🤖 AI Summary
This study addresses the challenge of accurately predicting glioma infiltration beyond the MRI-visible tumor boundary, a critical limitation in surgical and radiotherapy planning. The authors propose InfiltrNet, a novel dual-branch architecture that uniquely integrates convolutional neural networks (CNNs) and Swin Transformers, leveraging a cross-attention mechanism to fuse multimodal MRI data and generate a three-zone infiltration risk map.
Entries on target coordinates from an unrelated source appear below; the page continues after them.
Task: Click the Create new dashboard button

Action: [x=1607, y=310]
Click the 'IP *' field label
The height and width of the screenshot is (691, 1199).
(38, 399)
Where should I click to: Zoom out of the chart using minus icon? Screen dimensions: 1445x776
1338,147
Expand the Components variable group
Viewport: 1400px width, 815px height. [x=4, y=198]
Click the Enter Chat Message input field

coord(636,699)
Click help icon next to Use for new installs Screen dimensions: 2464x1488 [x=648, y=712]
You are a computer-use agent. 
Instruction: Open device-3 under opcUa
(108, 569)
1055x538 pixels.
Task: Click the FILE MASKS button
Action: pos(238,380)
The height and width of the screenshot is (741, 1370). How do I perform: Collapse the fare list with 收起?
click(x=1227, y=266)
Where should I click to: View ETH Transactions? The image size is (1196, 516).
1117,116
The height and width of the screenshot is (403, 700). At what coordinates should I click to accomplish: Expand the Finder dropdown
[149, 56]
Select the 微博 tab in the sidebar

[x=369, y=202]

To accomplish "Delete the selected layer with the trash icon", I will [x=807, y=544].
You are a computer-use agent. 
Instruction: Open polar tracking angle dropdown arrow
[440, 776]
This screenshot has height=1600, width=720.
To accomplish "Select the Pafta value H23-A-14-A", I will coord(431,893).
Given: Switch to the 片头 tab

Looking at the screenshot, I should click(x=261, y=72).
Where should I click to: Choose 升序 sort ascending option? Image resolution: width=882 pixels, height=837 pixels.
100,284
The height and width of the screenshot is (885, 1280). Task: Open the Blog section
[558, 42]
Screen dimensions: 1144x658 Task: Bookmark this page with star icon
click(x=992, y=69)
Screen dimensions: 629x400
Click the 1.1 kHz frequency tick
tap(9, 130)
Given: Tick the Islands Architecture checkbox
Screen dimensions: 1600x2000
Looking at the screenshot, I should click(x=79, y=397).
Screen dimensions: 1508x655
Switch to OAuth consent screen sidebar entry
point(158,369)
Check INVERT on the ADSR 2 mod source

Key methodological innovations include a reproducible annotation strategy based on distance transforms, a boundary-aware loss function, intermediate-layer auxiliary supervision, and interpretability analysis via GradCAM++. Evaluated on the BraTS 2020 and 2025 datasets, the model significantly outperforms five baseline methods, with visualizations consistently highlighting clinically relevant peritumoral regions, thereby demonstrating both its predictive efficacy and interpretability.
📝 Abstract
Gliomas are aggressive brain tumors that infiltrate surrounding tissue beyond the visible tumor margins observed on Magnetic Resonance Imaging (MRI). Predicting the spatial extent of this infiltration is essential for surgical planning and radiation therapy, yet existing deep learning approaches focus on segmenting the visible tumor rather than estimating infiltration risk in the surrounding tissue. This paper presents InfiltrNet, a novel dual-branch architecture that combines a convolutional neural network (CNN) encoder with a Swin Transformer encoder through cross-attention fusion modules to predict three-zone infiltration risk maps from multimodal MRI. A label generation strategy based on distance transforms is proposed to derive reproducible infiltration risk zones from standard Brain Tumor Segmentation (BraTS) annotations. InfiltrNet is trained with a combined Dice-CrossEntropy and boundary-aware loss augmented by auxiliary supervision heads at intermediate decoder levels. Extensive experiments on BraTS 2020 and BraTS 2025 demonstrate that InfiltrNet outperforms five established baselines. Explainability analysis using GradCAM++ and Occlusion sensitivity confirms that the model attends to clinically relevant peritumoral regions.